Ordering and using the right amounts of ingredients can help reduce costs and prevent food waste
The professionals who know the most about supply and demand aren’t economists; they are pizzeria owners. They know that few things cause more damage than running out of cheese during the dinner rush, that labor costs should not include time wasted looking for pepperoni and that cash comes in many forms – not just in dollar bills but also bags of flour in the storage area. Inventory management is a complex system, and restaurant operators take control through tech solutions and some best practices.
“Inventory management is about balancing supply and demand – ensuring you have enough stock to meet customer needs without overstocking, which leads to waste and unnecessary carrying costs,” says Troy Sproul, owner of Blue Square Pizza in Hopkinton, Massachusetts. “It’s also about understanding ingredient movement and making data-driven decisions.”
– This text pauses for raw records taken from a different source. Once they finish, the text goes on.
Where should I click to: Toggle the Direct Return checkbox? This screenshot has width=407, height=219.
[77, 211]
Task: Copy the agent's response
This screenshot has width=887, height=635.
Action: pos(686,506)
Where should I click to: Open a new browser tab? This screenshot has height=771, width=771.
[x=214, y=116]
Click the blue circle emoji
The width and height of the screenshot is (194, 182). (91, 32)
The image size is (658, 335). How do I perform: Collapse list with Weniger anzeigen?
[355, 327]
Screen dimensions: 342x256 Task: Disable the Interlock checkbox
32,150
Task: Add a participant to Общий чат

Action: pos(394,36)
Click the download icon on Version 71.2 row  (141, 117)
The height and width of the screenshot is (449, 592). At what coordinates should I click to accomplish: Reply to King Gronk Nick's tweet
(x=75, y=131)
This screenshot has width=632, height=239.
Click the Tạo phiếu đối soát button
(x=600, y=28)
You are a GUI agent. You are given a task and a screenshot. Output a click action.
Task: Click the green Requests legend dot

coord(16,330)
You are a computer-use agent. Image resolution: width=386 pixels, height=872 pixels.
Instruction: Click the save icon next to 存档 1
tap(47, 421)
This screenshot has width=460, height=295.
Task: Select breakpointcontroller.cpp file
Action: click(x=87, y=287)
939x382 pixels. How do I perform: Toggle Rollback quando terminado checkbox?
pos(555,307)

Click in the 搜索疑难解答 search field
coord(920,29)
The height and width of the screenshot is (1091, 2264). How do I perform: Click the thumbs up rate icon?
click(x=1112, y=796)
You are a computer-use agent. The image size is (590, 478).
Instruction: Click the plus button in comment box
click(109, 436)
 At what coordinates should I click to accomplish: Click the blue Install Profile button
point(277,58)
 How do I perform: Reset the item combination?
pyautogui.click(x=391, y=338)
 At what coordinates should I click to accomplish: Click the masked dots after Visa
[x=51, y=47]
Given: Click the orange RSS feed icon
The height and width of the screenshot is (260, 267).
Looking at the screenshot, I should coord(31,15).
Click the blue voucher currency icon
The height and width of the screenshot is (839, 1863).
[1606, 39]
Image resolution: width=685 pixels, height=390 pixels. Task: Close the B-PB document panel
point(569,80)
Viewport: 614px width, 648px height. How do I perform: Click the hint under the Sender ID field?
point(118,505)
Consistency is key, and at Blue Square Pizza, every pizza is built on a scale, with all recipes calculated in ounces. The kitchen crew follows precise portioning instructions from laminated build charts mounted in front of the scales. “This practice isn’t just a guideline, it’s part of our culture,” Sproul says. “Nobody – not even me – makes a pizza without a scale. This discipline helps us maintain a consistent target food cost every month while ensuring quality and portion control.”
“When forecasts miss the mark, businesses risk overordering, leading to waste and higher costs.”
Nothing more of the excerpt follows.